# What to produce
Please answer these questions about the story of the student's video interview, given below.
1. In which country did the student grow up?
2. By which attempt did the writer believe the student would get it right?
3. What roles does the story list as responsible for people's development?

[Opening Passage for review section]

The student I was working with grew up in China and went to a school that inhibited confidence, diluted self expression and left her feeling shy and afraid of making a mistake. A culture that believed being wrong was worse than not attempting at all.
She was stood in front of the camera to record a short video interview. English was her second language so I acknowledged her bravery for stepping up to do this. I stood with an assuring stance and smiled supportively.
The camera started rolling and her words began to flow… but she quickly stumbled and stopped. She froze and looked at me. Expecting to feel eyes if judgement. To expect criticism. Expecting that I’d be ashamed or somehow disappointed. That she’d let me or the camera crew down.
But as her eyes met my smiling face, something changed in her. I reassured her that it was all okay.
I said something along the lines of, ‘you’re doing really well, it’s okay, take your time and have another go’. My patient and supportive presence made more if a difference than I could have ever imagined.
I was calm, we had time and I believed she’d get it 2nd or 3rd time. And even if she didn’t, that would be totally okay too.
I share this story to remind us all how the smallest actions can mean so much to other people. And how what can seem natural, normal or just what you do, can be so transforming.
As a coach, a leader, a facilitator, a parent, a teacher or anyone responsible for people’s development, creating a space for mistakes is so important. To help people to see each attempt as a stepping stone to what they were attempting to do.
I thank all my teachers and mentors for helping me develop this attitude towards failure!
‘When you make it okay to fail, you make it possible for greatness!’

[Closing Passage for review section]
[Opening Extracted information section]

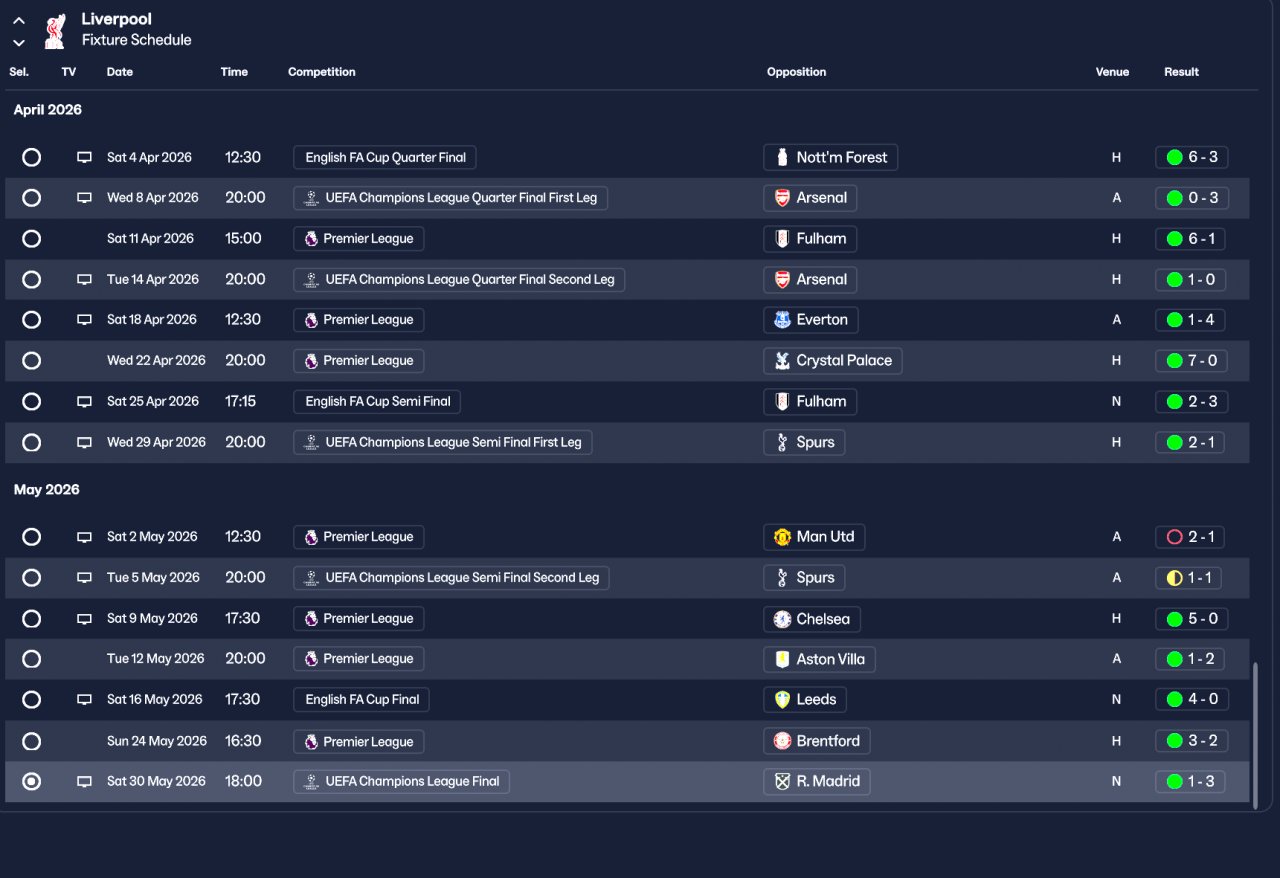This screenshot has width=1280, height=878.
Task: Open the R. Madrid opposition button
Action: [x=817, y=781]
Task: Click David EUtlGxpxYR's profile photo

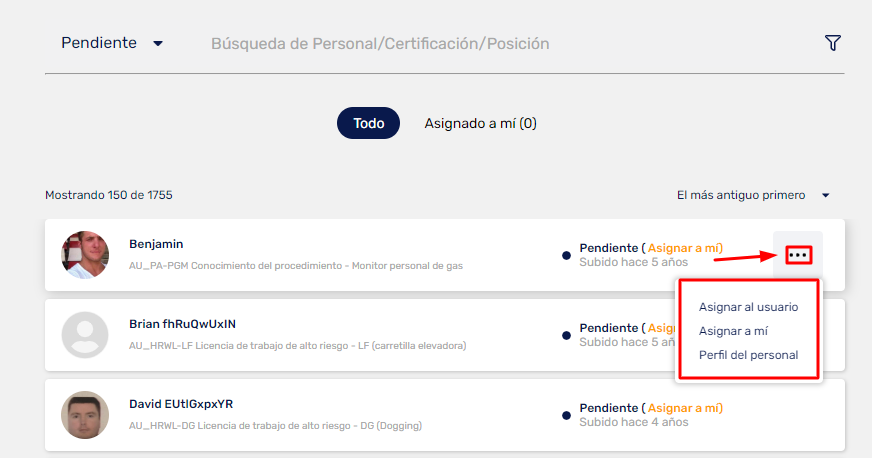Action: (85, 415)
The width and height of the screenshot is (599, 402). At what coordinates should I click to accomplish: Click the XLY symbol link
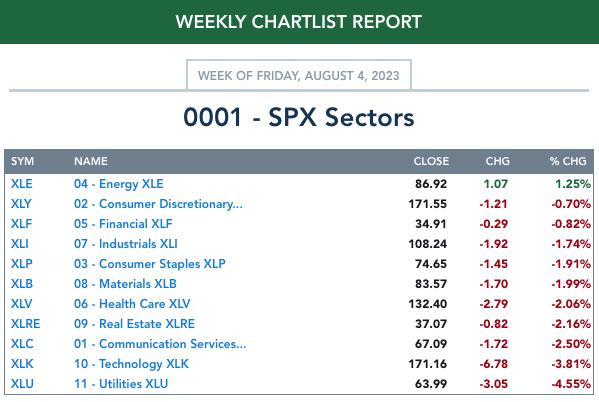(x=21, y=204)
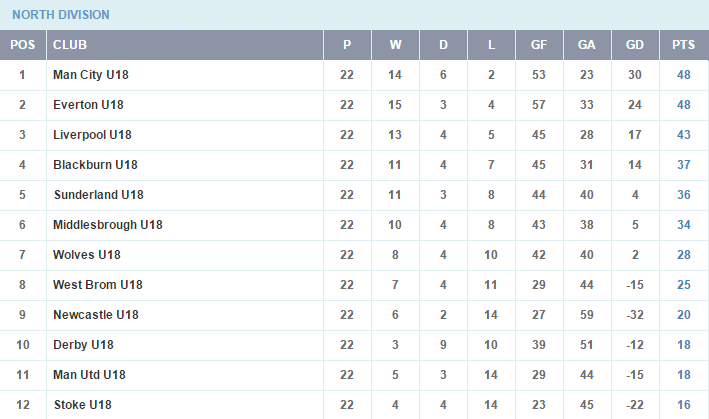The height and width of the screenshot is (419, 709).
Task: Click the CLUB column header
Action: click(x=70, y=45)
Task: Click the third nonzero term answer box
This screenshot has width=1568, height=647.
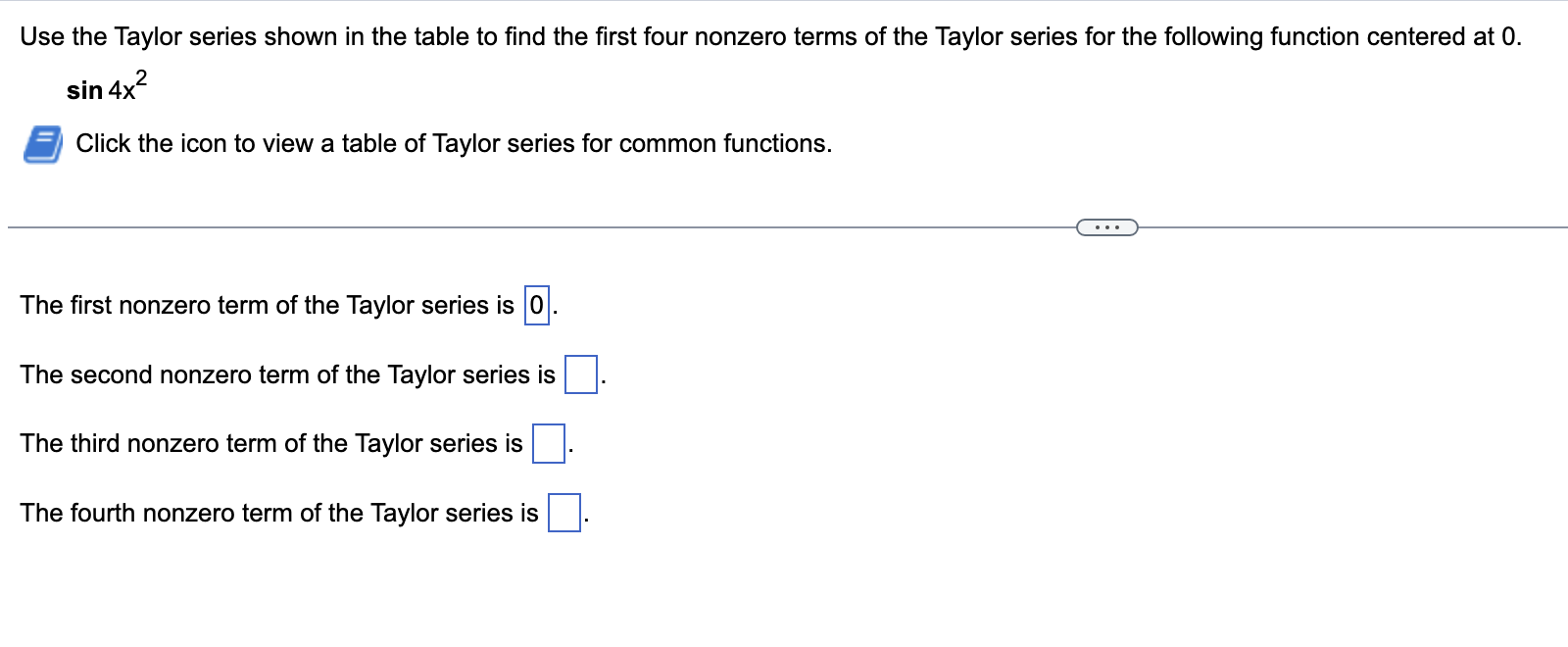Action: pos(547,443)
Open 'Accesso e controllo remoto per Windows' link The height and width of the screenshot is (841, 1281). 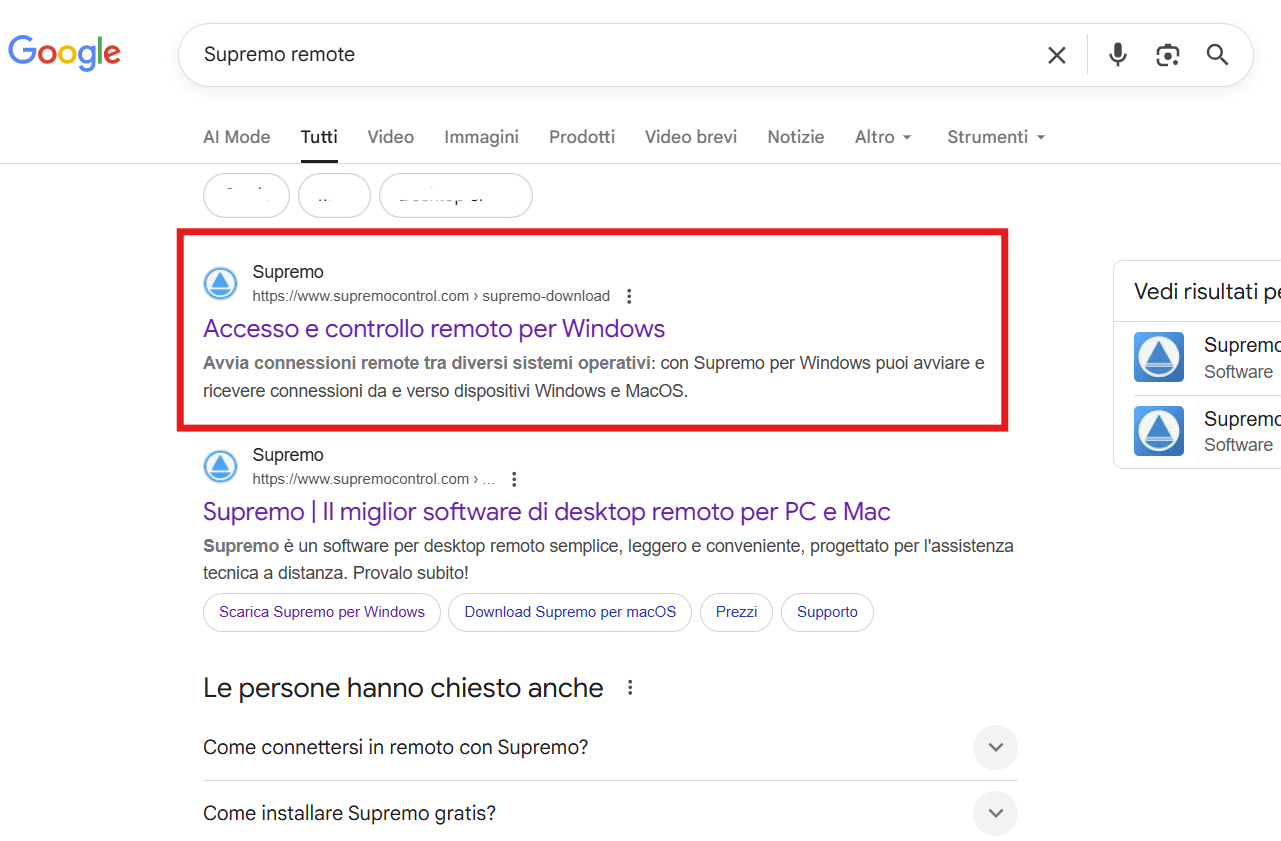click(x=434, y=329)
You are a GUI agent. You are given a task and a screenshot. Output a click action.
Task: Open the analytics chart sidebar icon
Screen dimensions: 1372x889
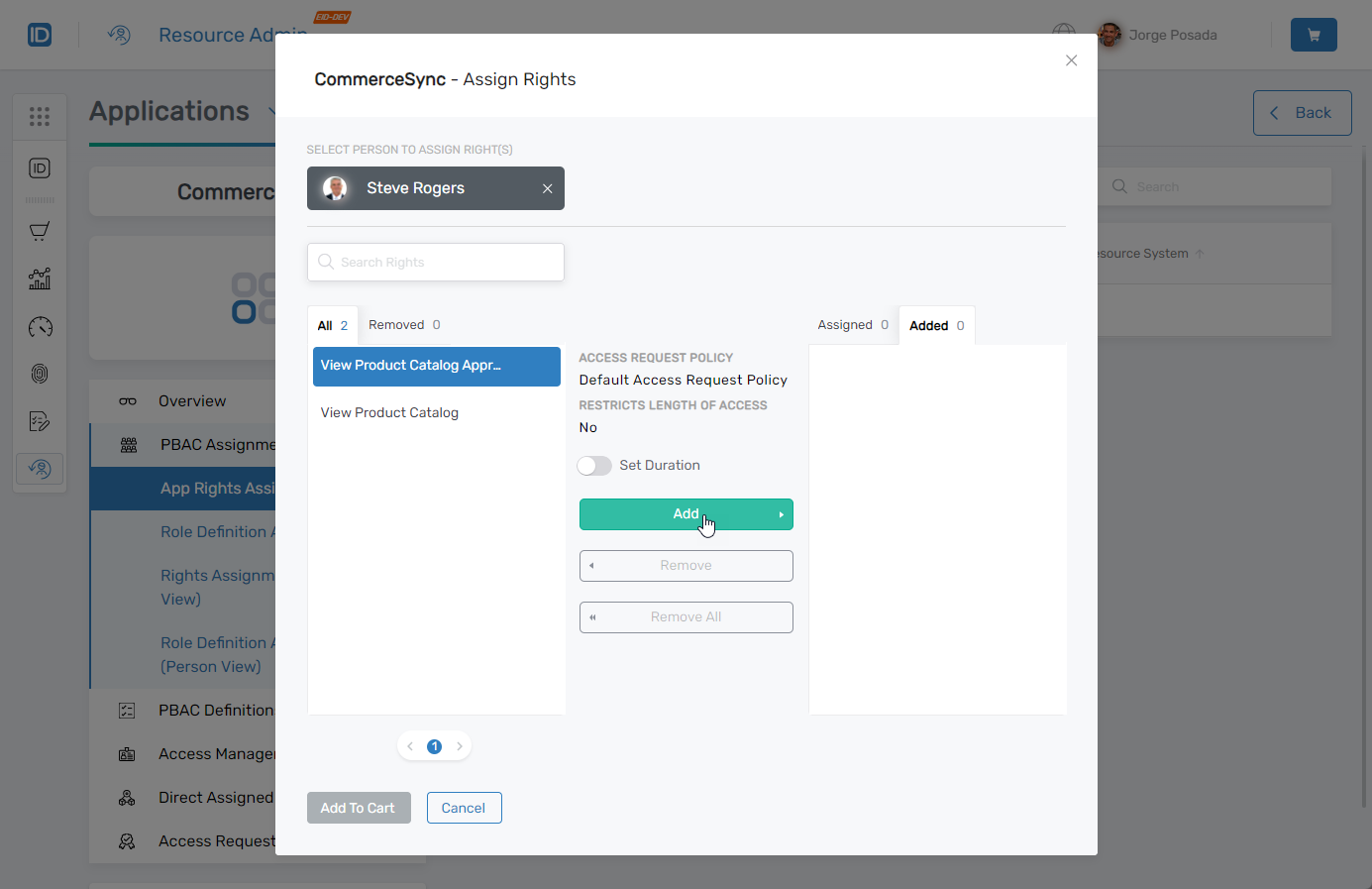point(40,279)
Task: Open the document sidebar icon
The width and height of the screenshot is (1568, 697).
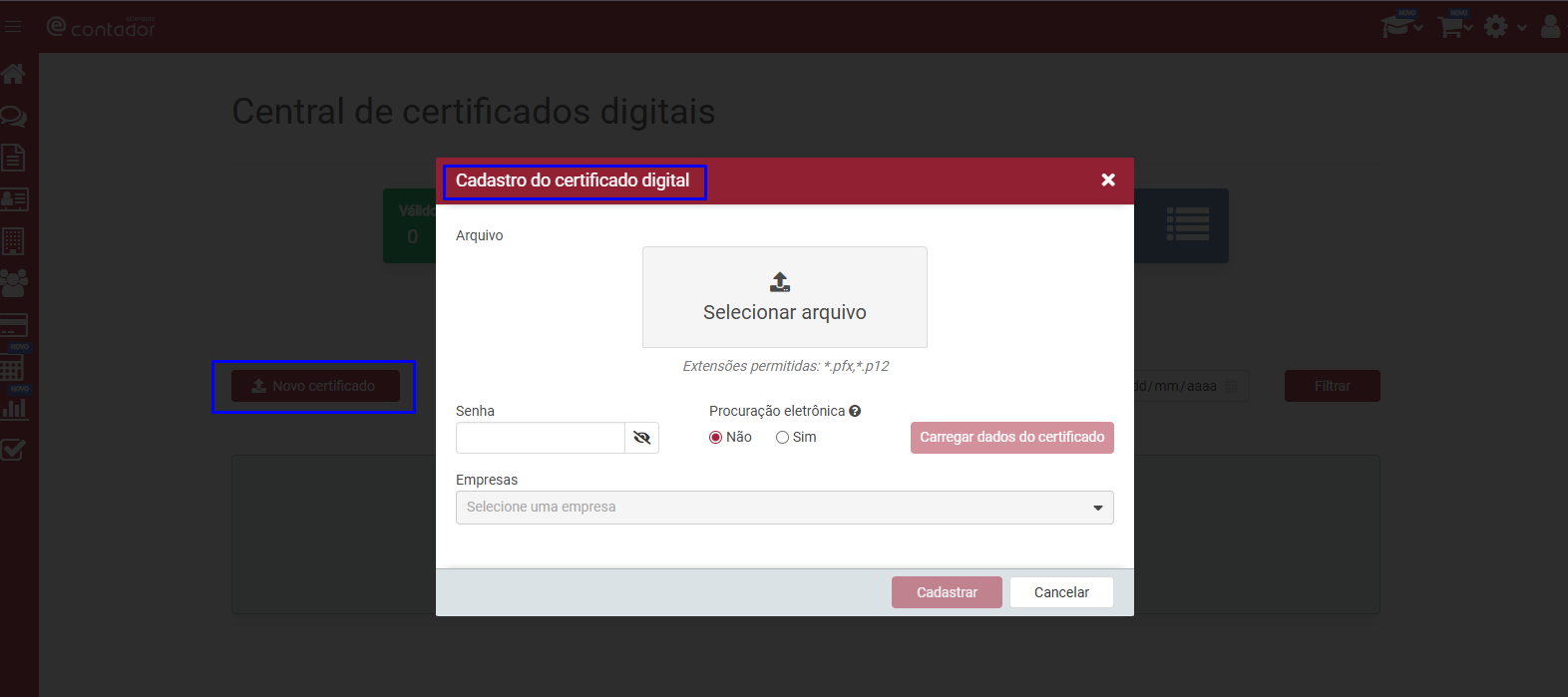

[Closing Extracted information section]

# Finished exercise
1. China.
2. The second or third time.
3. A coach, a leader, a facilitator, a parent, a teacher, or anyone responsible for people's development.